** Start Text extract **

Briefly: in our opinion, full (250% of the regular size of the position) speculative short positions in gold, silver and mining stocks are justified from the risk/reward perspective at the moment of publishing this alert.
We’ve seen myriads of signs pointing to lower precious metals prices in the past months, weeks, and days. We even discussed how ridiculously similar the current situation is to what happened in 2013, right before the $200+ decline in gold. But the final bearish confirmation usually comes from the silver market and this time is no different.
Let’s take a look at the charts for details (charts courtesy of http://stockcharts.com).
The above chart shows how often silver outperformed gold right before declines and it shows a few additional things as well. One of those things is mining stock’ underperformance and the other is the shape of the sessions of the GLD ETF.
Before moving back to silver, let’s briefly discuss the above two factors. The mining stocks have not underperformed in the last several days, but they definitely have if we take the last couple of months into account. The implications here are bearish, but only on a medium-term basis.
The GLD ETF did form a specific reversal pattern yesterday, but it was not clearly visible as the opening price and closing price are close to each other. This specific pattern is when we see a higher GLD closing prices than the previous closing price, but at the same time, the opening price is even higher. In other words, GLD moves higher considering both closing prices, but it moves lower if we just consider opening and closing prices of a given session. The implications are bearish for the short term, but not strongly so.

** End Text extract **
** Start Extracted data **

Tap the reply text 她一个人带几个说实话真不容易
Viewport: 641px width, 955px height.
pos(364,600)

** End Extracted data **
** Start Extracted data **

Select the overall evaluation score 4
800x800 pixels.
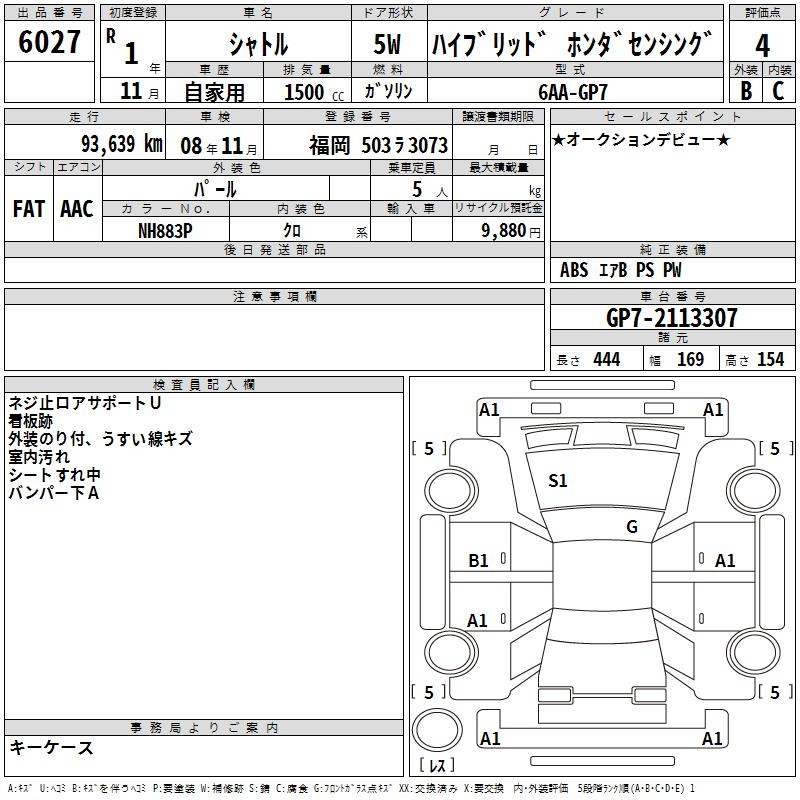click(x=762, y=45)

** End Extracted data **

What you are asked to do :: Could you print the precious metals commentary in full, word for word? The data has no connection to the precious metals commentary.

Completed task ::
Briefly: in our opinion, full (250% of the regular size of the position) speculative short positions in gold, silver and mining stocks are justified from the risk/reward perspective at the moment of publishing this alert.
We’ve seen myriads of signs pointing to lower precious metals prices in the past months, weeks, and days. We even discussed how ridiculously similar the current situation is to what happened in 2013, right before the $200+ decline in gold. But the final bearish confirmation usually comes from the silver market and this time is no different.
Let’s take a look at the charts for details (charts courtesy of http://stockcharts.com).
The above chart shows how often silver outperformed gold right before declines and it shows a few additional things as well. One of those things is mining stock’ underperformance and the other is the shape of the sessions of the GLD ETF.
Before moving back to silver, let’s briefly discuss the above two factors. The mining stocks have not underperformed in the last several days, but they definitely have if we take the last couple of months into account. The implications here are bearish, but only on a medium-term basis.
The GLD ETF did form a specific reversal pattern yesterday, but it was not clearly visible as the opening price and closing price are close to each other. This specific pattern is when we see a higher GLD closing prices than the previous closing price, but at the same time, the opening price is even higher. In other words, GLD moves higher considering both closing prices, but it moves lower if we just consider opening and closing prices of a given session. The implications are bearish for the short term, but not strongly so.